袁世凯高明之处还在于,除严厉镇压义和团外还能够抓住主要矛盾改善民生,从根本上杜绝了作为义和团重要组成部分即流民的再次兴起。其赈灾、治河、议结教案有条不紊。袁世凯升任直隶总督以后,历任山东巡抚都能够遵循其政策,尤其是周馥治理黄河颇具成效。山东能够在义和团运动之后短时间内恢复秩序,无疑是袁世凯与其继任者的功劳。但袁世凯并非没有失误。有史料记载如下:

山东府宪以保洋为宗旨,饬兵弁张某住扎海邦镇压之。是年七月十一日拳匪设坛书院,邑长谭绂山阴邀官军会剿,枪毙百余人,境内由是肃然。后闻匪之巨魁一无所获,死者皆胁从小儿,闻之者无不垂泪悯之,……至酿成巨祸而竟不办首从,一概委诸毒手耶。⑨

这段记载能够得出该地认真执行了袁世凯严厉镇压义和团的命令。但即便如此匪首依旧逍遥法外。可见山东社会之动荡。严惩匪徒,是为了保护百姓生命财产安全,不分良莠悉数诛杀,代价如此沉重,是否得当,值得我们深思。

结语

义和团运动,又称“庚子之变”,是清政府企图利用义和团打击外国势力的最后一搏。其造成的深重灾难,不仅世所罕见,而且被认为是清朝灭亡的征兆。清廷权力一损再损,国家主权一让再让;义和团不仅没有做到“扶清灭洋”,连自身都无法保全。运动的发起者和支持者,成了最大的受害者。

我们应当反思,清廷在义和团问题态度上不断摇摆,实际上是对义和团和外国教会势力的双重疑虑。这种疑虑的突出表现之一,就是对“拳民”与“拳匪”的称谓与界定的反复变更。这种疑虑与政治利益、时局发展相糅合,最终使清政府这艘千疮百孔的巨轮在迈向二十世纪之际抛了锚,晚清中国最具骨气的官员和民众群体被摧残殆尽,丢失了作为“天朝上国”的最后一丝颜面。

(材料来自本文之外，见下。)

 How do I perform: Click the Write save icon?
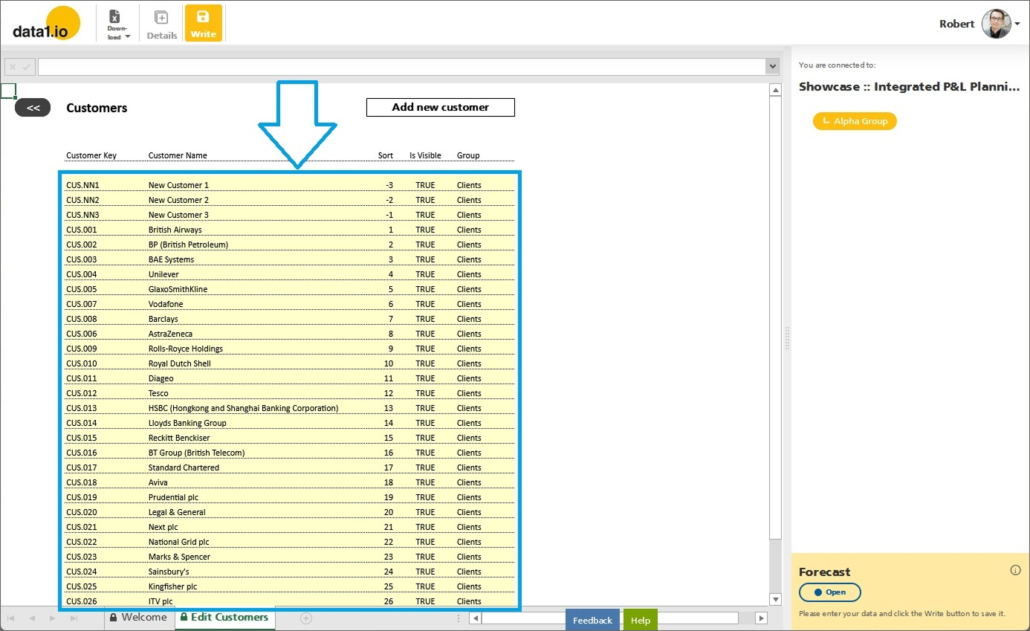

从近代中央与地方关系上来看,山东在义和团政策上,能先于中央政府发生转变,始终处于“模范先锋”的作用。其深层原因在于山东深受外国势力影响。传统的统治模式能否适应新形势的要求,是清王朝上至中央,下至地方必须面对的重要问题。在这一点,清廷也承认力有不逮。⑩一方面原因是古已有之的中央对地方具体事务的不熟悉;更为重要的是清廷对外国特别是地方教会势力的不了解。加之慈禧个人虽精于权术,却少有政治主见。地方督抚才能借机通过对政策的解读来达到自己的施政目的。虽不构成决定性影响,但当清廷处于特殊情况无力改变传统统治方针之时,地方政府自觉承担了调整政策的重任。在这一点上,毓贤也好,袁世凯也好,都为调整政策付出了自己的努力。其各自政策的缺陷也说明,传统统治模式无法跟上变局,造成“剿匪”与“保民”之间存在矛盾,只能以“剿民”来“保民”的无奈之举。

注 释:

①刘天路.清政府的政策与义和团运动的兴起[J].中国人民大学学报,1991(04):36.

②故宫博物院明清档案部.义和团档案史料[M].中华书局,1959:38-40.

③中国近代史资料丛刊编委会.义和团1[M].上海书店出版社,2000:377.

④故宫博物院明清档案部.义和团档案史料[M].中华书局,1959:38.

⑤F·L·Hawkspott·D·D.The Outbreak In China[M].New York:James Potty Company,1900.转引自刘本森.义和团运动时期袁世凯在山东的内外政策 [J].山东教育学院学报,2010(01):37-38.

⑥中国社会科学院近代研究所近代史资料编辑室.义和团史料丛刊山东义和团案卷[M].齐鲁书社,1980:613.

⑦山东师范大学历史系中国近代史研究室.清实录山东史料选下[M].齐鲁书社,1984:1974.

⑧故宫博物院明清档案部.义和团档案史料[M].中华书局,1959:28.

⑨中国社会科学院近代史研究所,近代史资料编辑组.义和团史料下[M].中国社会科学出版社,1982:1059-1059.

⑩山东师范大学历史系中国近代史研究室.清实录山东史料选下[M].齐鲁书社,1984:1965.